Toujours en fond ce leitmotiv repris par Selim: « Peut-on à la fois être d‘ici et de là-bas ? ». Le récit s’articule autour de la figure de Mehdi, le père, entraînant la famille de l’existence heureuse à la « vie de malheur ». Leïla Slimani se démarque de la narration classique des sagas familiales en s’introduisant dans son récit entre le prologue et l’intermède :  concevoir un roman n’a rien d’un parcours de santé !

 

Les deux filles passent le cap houleux de l’adolescence. Au lycée Mia expérimente les joints, l’alcool et se découvre homosexuelle. Bonne élève elle réussit HEC et s’évade enfin à Paris ! Son père, bien qu’il souffre de ce départ, exhorte Mia à trancher ses racines : « Ne reviens pas. Allume un grand incendie et emporte le feu… Ne transige pas avec la liberté, méfie-toi de la chaleur de ta propre maison.» Inès suivra sa sœur à Paris. Tombée amoureuse et déniaisée par son professeur de Français elle deviendra médecin comme sa mère. Toutes deux se confrontent au racisme et Jérôme, le copain d’Inès lui fait remarquer : « Pourquoi s’embêter à venir en France, dans un pays où beaucoup de gens ne veulent pas de vous ? » Selim constate l’égocentrisme américain : « Ils ne s’intéressent pas beaucoup au reste du monde… Ils n’aiment pas les Arabes.»

 

Le côté sombre du roman vient des hommes : Amine décède et Mehdi, directeur de la banque du Maroc est limogé puis incarcéré : « la seule logique c’était celle de l’arbitraire, de la Cour, des médisances.
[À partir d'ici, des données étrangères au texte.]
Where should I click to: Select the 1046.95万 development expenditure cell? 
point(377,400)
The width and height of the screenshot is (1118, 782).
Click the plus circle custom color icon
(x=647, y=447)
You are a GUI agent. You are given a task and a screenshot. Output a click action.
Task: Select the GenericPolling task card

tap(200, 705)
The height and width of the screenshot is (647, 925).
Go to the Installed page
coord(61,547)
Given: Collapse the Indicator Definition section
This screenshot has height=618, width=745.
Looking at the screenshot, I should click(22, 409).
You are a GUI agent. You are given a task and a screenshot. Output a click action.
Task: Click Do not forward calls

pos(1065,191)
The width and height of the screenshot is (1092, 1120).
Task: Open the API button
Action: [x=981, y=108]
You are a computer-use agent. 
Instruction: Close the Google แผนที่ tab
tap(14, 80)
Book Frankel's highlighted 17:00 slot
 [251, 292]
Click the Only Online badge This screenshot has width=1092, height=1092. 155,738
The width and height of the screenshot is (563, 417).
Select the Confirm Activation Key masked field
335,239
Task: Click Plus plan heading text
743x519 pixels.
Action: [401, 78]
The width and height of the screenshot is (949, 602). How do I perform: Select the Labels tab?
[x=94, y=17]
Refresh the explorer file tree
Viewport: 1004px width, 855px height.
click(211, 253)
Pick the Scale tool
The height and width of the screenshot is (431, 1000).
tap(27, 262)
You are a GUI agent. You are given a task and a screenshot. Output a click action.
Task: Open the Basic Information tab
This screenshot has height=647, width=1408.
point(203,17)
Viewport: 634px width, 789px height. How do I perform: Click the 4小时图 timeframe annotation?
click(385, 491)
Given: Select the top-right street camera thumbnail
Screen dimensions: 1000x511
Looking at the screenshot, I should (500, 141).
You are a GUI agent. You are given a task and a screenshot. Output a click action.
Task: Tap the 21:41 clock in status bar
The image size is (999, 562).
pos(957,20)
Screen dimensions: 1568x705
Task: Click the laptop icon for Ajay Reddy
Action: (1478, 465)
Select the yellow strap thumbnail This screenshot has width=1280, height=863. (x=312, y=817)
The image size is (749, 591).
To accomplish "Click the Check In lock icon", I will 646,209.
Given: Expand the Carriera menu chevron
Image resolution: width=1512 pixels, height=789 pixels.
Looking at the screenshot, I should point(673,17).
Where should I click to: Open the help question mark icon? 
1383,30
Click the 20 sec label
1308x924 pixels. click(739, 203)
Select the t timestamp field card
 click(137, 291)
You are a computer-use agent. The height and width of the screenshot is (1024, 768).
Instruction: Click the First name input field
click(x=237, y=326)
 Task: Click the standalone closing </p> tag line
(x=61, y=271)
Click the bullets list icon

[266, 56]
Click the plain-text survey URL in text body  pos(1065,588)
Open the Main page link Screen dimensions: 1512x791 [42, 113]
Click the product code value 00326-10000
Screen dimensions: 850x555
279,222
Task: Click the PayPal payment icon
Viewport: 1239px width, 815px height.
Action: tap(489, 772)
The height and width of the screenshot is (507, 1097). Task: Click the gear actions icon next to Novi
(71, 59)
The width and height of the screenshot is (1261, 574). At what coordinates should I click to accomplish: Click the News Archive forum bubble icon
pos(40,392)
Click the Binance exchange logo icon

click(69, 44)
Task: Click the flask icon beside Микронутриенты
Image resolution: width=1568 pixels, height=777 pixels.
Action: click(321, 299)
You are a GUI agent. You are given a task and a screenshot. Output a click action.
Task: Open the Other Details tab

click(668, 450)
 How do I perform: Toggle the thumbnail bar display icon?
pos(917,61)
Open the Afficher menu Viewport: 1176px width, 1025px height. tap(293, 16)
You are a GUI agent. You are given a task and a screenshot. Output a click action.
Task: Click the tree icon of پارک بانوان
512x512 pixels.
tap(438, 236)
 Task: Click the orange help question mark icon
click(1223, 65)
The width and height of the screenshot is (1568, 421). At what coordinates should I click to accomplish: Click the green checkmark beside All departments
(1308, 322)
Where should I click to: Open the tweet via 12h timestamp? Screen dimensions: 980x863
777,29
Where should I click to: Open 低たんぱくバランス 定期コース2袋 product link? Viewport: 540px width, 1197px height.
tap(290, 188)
Il s’est fait des ennemis et un jour on l’a débranché ». Malade il décède après sa remise en liberté.

 

Cette saga familiale se distingue dans le genre et tire son originalité de la « leçon »  finale : pour devenir un adulte libre, il faut couper ses racines et ne pas revenir, mais accepter d’être un étranger où que l’on aille.

Tout était dit dès l’exergue: « Celui qui quitte le Sud en devient déserteur » (Erri de Luca).

 

• Leïla SLIMANI : J’emporterai le feu. Gallimard, 2025, 429 pages.